Task goal:
Once the line containing "The width and height of the screenshot is (644, 362)." is found in the entries below, reproduce it and every line after it, stopping at and including the line containing "You are a computer-use agent. Viewport: 868px"; reproduce nothing else, and keep each line exact.

(Stored data entries)
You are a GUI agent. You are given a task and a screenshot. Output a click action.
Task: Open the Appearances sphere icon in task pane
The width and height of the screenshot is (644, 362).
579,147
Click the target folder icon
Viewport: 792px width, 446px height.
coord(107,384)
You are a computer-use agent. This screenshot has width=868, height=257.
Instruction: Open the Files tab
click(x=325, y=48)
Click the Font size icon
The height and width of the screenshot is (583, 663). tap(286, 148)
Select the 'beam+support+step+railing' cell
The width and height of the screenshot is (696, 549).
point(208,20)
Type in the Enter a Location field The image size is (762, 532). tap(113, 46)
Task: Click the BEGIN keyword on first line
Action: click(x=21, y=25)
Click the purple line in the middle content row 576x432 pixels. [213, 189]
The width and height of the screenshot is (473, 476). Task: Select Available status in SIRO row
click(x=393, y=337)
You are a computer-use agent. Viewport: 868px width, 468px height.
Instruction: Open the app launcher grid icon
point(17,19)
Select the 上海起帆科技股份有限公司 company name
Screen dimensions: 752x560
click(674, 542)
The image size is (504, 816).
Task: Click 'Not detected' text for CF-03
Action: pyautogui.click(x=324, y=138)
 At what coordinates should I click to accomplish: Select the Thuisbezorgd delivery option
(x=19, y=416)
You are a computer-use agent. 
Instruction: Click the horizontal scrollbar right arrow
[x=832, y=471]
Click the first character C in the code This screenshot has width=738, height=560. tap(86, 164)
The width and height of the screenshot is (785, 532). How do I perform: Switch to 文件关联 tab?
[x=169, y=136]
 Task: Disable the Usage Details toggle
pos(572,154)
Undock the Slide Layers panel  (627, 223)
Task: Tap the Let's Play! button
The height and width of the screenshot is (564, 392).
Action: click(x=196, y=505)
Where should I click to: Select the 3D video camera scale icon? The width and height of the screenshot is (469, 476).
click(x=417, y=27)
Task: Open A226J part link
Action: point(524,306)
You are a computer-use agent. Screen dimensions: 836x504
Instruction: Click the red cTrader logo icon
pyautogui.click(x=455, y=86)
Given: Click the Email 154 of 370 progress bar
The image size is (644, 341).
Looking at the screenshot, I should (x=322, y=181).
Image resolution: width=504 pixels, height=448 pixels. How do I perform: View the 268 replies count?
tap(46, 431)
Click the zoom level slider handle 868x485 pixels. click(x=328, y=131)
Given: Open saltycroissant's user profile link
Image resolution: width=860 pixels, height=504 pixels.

Answer section:
The width and height of the screenshot is (644, 362).
579,147
Click the target folder icon
Viewport: 792px width, 446px height.
coord(107,384)
You are a computer-use agent. This screenshot has width=868, height=257.
Instruction: Open the Files tab
click(x=325, y=48)
Click the Font size icon
The height and width of the screenshot is (583, 663). tap(286, 148)
Select the 'beam+support+step+railing' cell
The width and height of the screenshot is (696, 549).
point(208,20)
Type in the Enter a Location field The image size is (762, 532). tap(113, 46)
Task: Click the BEGIN keyword on first line
Action: click(x=21, y=25)
Click the purple line in the middle content row 576x432 pixels. [213, 189]
The width and height of the screenshot is (473, 476). Task: Select Available status in SIRO row
click(x=393, y=337)
You are a computer-use agent. Viewport: 868px width, 468px height.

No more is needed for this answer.